La radio era il suo pallino sin da giovanissimo e grazie alla sua determinazione e bravura è riuscito a ritagliarsi un ruolo importante – e apprezzato – nell’etere italiano

 

Il nostro viaggio prettamente radiofonico continua senza soste, andando a rievocare passati gloriosi, attraverso personaggi che hanno fatto la storia del mezzo di comunicazione più affascinante che esista. Molti come Antonio De Robertis, hanno iniziato il loro percorso di successo proprio dalla radio. Lui, al contrario della maggior parte dei grandi nomi intervistati, aveva già da giovanissimo il pallino di lavorarci. E’ approdato tramite un concorso della Rai in un’epoca lontana dai giorni nostri, dove se sbagliavi un accento, eri massacrato… Il bello di Antonio è che ha conservato intatto il suo timbro vocale e ha ancora lo stesso spirito di allora nello svolgere mansioni nel campo artistico. La nostra memoria non può che andare ai tempi di “Supersonic” o del “Calderone”. Autore e conduttore, negli anni ha potuto sviluppare capacità notevoli.

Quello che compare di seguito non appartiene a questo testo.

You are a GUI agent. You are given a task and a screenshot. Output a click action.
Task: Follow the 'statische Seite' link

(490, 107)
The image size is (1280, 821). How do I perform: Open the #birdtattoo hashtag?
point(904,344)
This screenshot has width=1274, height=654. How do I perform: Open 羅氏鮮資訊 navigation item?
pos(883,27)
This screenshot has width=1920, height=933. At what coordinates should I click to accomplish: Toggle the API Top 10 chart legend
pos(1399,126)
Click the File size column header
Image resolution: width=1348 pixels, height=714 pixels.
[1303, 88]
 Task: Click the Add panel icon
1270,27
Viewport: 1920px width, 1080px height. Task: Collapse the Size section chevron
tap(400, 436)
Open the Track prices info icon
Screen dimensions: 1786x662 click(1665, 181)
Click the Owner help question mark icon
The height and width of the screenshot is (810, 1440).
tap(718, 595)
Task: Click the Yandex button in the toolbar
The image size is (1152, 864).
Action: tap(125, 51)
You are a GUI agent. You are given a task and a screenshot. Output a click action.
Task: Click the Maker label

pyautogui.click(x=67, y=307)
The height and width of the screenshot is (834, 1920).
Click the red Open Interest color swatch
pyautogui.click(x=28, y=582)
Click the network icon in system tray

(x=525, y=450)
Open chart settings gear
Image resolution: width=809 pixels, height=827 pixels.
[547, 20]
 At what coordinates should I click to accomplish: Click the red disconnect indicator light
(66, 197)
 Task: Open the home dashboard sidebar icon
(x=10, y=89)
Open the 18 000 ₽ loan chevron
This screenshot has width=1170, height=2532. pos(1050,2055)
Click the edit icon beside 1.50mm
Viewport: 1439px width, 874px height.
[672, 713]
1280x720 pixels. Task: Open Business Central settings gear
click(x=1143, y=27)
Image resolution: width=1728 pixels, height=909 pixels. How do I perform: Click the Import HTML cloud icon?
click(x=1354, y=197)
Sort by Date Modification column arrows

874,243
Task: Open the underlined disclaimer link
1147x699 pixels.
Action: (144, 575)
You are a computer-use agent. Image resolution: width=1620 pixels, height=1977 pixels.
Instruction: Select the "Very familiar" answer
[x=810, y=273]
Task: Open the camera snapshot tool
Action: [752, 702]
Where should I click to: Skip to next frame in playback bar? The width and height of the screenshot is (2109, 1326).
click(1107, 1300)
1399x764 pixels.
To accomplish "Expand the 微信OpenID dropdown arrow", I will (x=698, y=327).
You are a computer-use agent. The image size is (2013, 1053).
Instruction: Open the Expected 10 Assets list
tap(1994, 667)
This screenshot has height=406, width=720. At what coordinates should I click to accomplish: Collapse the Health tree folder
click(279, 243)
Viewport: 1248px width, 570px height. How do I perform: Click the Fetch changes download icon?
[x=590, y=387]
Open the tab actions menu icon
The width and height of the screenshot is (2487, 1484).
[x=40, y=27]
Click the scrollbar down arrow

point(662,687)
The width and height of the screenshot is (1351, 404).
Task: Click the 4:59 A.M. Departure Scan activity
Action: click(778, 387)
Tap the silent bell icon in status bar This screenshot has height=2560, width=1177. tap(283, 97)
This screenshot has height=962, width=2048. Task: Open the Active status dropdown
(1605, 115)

Antonio, come avvenne l’aggancio con il mezzo radiofonico?

“Partecipai ad una serie di selezioni e fui ammesso con altri 36 candidati al corso di formazione Rai. Ricordo otto ore di aula al giorno per tre mesi e mezzo a Firenze nel centro di formazione appunto C’era tutto quello che serviva; lingue, fonetica, dizione, improvvisazione ecc. Dopo alcuni provini, avvenne una scrematura e rimanemmo in 17. Fui ammesso al corso con il punteggio più alto, arrivando così secondo, dopo Alberto Lori. Dopodiché fummo assunti”.

Ci sai dire con precisione la data esatta in cui andasti in onda per la prima volta?

“21 gennaio del 1969”.

I ricordi che custodisci nel cuore degli inizi.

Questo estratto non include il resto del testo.